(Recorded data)

::::::

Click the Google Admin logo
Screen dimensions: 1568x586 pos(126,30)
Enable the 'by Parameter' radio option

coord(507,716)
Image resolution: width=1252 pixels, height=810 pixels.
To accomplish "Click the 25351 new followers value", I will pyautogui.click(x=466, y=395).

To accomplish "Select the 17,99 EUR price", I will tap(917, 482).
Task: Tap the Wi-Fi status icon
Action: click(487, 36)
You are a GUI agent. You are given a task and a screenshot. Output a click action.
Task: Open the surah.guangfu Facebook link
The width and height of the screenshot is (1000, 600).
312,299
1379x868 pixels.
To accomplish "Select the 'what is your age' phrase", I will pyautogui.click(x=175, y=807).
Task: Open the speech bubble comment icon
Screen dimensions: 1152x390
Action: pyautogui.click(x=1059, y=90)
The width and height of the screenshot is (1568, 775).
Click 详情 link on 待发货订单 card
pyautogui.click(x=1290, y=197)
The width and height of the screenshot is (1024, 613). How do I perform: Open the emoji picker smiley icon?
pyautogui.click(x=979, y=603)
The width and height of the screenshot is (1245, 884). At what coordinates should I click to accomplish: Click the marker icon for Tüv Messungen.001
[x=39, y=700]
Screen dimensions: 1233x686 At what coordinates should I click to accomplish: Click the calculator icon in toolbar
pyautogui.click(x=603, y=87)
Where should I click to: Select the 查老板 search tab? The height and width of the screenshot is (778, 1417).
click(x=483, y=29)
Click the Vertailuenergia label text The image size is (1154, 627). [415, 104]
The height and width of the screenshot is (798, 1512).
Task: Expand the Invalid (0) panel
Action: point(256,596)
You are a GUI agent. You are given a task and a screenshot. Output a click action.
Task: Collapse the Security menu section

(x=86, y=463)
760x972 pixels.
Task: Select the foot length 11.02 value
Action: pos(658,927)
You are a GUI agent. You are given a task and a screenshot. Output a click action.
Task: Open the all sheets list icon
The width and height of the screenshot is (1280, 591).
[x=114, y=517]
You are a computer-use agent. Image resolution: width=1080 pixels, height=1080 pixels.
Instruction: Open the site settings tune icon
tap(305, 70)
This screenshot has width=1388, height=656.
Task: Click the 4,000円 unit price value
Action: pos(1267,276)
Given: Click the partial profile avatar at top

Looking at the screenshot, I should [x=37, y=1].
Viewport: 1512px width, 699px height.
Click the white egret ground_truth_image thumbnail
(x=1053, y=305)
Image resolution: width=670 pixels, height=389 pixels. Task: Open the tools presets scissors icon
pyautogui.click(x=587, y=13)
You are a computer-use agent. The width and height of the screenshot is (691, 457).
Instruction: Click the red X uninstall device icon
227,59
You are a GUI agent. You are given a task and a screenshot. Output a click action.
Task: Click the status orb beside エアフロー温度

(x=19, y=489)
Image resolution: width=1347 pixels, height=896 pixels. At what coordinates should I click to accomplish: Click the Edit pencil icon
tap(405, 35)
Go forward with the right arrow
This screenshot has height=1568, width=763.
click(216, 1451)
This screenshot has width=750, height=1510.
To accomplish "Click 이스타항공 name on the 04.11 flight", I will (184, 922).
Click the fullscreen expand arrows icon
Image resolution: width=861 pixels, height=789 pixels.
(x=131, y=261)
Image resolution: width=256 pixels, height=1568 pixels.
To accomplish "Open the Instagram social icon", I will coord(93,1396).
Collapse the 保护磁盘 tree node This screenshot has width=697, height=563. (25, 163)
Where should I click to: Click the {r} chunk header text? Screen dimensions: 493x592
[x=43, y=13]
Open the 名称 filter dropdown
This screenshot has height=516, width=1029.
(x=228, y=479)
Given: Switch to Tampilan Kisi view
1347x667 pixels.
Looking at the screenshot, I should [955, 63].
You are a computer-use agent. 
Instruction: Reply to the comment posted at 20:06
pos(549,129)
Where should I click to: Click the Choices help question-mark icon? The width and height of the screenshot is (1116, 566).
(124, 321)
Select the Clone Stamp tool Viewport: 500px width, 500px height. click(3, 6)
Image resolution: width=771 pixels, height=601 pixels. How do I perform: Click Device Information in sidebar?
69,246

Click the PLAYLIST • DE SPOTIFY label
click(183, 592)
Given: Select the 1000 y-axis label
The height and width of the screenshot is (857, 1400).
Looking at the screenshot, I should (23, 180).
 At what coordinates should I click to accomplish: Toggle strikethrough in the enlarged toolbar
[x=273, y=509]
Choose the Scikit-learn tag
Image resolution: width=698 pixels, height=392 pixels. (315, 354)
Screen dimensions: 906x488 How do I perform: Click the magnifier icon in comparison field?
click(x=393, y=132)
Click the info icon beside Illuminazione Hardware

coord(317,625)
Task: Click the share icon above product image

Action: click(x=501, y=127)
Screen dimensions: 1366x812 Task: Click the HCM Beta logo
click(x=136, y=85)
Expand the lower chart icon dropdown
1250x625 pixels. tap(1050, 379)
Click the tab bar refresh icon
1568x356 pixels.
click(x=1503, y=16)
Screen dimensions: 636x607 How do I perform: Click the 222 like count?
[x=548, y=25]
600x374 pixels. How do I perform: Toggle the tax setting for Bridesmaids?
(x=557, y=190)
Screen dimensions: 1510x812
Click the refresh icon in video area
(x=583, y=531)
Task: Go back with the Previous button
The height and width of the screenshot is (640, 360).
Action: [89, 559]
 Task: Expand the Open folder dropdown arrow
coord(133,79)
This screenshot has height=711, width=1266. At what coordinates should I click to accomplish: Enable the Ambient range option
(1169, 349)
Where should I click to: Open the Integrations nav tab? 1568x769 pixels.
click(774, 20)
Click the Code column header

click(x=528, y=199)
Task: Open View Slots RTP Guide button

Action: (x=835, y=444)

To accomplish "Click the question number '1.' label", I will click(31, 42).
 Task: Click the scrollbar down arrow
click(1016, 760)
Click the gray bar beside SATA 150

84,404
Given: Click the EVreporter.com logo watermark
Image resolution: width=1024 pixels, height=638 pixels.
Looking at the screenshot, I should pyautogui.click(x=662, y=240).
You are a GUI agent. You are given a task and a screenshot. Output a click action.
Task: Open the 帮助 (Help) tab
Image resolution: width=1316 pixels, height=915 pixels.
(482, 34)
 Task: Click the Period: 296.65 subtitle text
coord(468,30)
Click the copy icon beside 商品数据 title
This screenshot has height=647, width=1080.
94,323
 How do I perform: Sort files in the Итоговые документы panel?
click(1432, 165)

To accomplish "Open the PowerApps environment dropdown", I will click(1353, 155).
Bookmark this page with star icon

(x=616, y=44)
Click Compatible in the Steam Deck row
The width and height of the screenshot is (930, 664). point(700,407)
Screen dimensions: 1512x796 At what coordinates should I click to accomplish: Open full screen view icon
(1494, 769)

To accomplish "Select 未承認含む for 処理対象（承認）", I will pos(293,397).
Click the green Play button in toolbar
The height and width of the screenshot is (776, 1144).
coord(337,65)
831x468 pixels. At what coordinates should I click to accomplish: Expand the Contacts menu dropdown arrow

::::::

• **What needs to be done**:
Lines from the entries that contain the string "Viewport" must be found and copied.

• **Answer for the task**:
Viewport: 1512px width, 699px height.
Select the Clone Stamp tool Viewport: 500px width, 500px height. click(3, 6)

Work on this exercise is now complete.